Scrivere di uno spettacolo d’improvvisazione non è semplice, anzitutto perché in questo caso sembra stonare la parola stessa di spettacolo, che rimanda, intuitivamente, a qualcosa di pensato, elaborato, organizzato e ripetuto nel tempo (senza nulla togliere al principio artistico secondo cui ogni esibizione non è mai identica alla precedente, quand’anche si recitino le stesse battute). Certo, anche nel caso dell’improvvisazione ciò che scaturisce dall’interazione degli attori è pensato, elaborato e organizzato, solo che il tutto avviene in una frazione di secondo e non c’è modo di prevedere cosa succederà dopo, le situazioni possono assumere infinite pieghe, ogni battuta vive una sola vita. È una sfida continua che ricomincia alla fine di ogni turno di parola e coinvolge tutti, nessuno escluso.

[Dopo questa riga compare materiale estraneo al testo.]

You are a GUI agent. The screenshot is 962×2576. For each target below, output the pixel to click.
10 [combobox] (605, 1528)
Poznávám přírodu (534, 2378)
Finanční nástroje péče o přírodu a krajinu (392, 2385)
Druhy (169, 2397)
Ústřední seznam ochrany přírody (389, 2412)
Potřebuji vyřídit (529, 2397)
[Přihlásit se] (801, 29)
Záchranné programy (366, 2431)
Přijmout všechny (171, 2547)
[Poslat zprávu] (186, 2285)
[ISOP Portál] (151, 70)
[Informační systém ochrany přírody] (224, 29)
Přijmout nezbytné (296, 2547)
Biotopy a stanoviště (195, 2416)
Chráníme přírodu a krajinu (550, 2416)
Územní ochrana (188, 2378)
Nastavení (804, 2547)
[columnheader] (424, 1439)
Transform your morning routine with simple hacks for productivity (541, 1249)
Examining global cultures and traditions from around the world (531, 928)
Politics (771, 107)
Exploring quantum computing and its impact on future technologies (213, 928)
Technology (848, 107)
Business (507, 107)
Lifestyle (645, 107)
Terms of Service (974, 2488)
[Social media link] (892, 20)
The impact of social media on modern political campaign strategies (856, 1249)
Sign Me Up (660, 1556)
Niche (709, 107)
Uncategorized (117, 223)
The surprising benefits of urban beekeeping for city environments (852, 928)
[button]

Ma allora, a dispetto di tanta fatica, quale sarà la ricompensa? Che cosa rende questa forma d’arte così singolare? La magia che riesce a creare nell’unire, in un flusso costante di emozioni, attori e spettatori, ridisegnando il teatro come un unico spazio di finzione in cui l’antitesi artista-fruitore si assottiglia notevolmente: ed è una opinione che si rafforza, dopo aver assistito ad Uno contro tutti, terzo incontro della rassegna Coffee Brecht.
Uno contro tutti ha i caratteri di quella che si definirebbe una long form: viene chiesto al pubblico un suggerimento, una parola da cui partire per sviluppare successivamente la performance. Il pubblico del Nostos sceglie “fuoco” e non ha esitazioni nel motivare questa scelta collegando la parola ad una costellazione di idee e concetti. Poi tace. Un solo attore resta al centro del palcoscenico e si prepara a dare il La: da questo momento in poi, gli altri artisti si inseriranno arbitrariamente all’interno dell’azione seguendo l’input e senza mai lasciare vuota la scena.
È il siciliano Mico Pugliares l’uno contro tutti, e i tutti sono i cinque allievi della scuola napoletana d’improvvisazione Coffee Brecht. Questo gruppo così ben assortito da vita ad una serie di storie che partono frammentate per poi trovare unità e compiutezza sul finale, tutte legate dal filo conduttore del suggerimento ricevuto all’inizio. I repentini cambi di scena sono gestiti con equilibrio, spesso anche con molta eleganza. Gli attori e il pubblico assistono all’evolversi dei fatti, entrambi finiscono col condividere attesa e trepidazione, curiosità e partecipazione. Persino i rapidissimi momenti di incertezza sono condivisi bonariamente e le gag acquistano un valore aggiunto perché spontanee e perché divertono chi recita ancor prima dello spettatore. Questa è la magia del teatro d’improvvisazione, questo ciò che giustifica il feedback costante del pubblico che in chiusura si scatena con fragorosi applausi.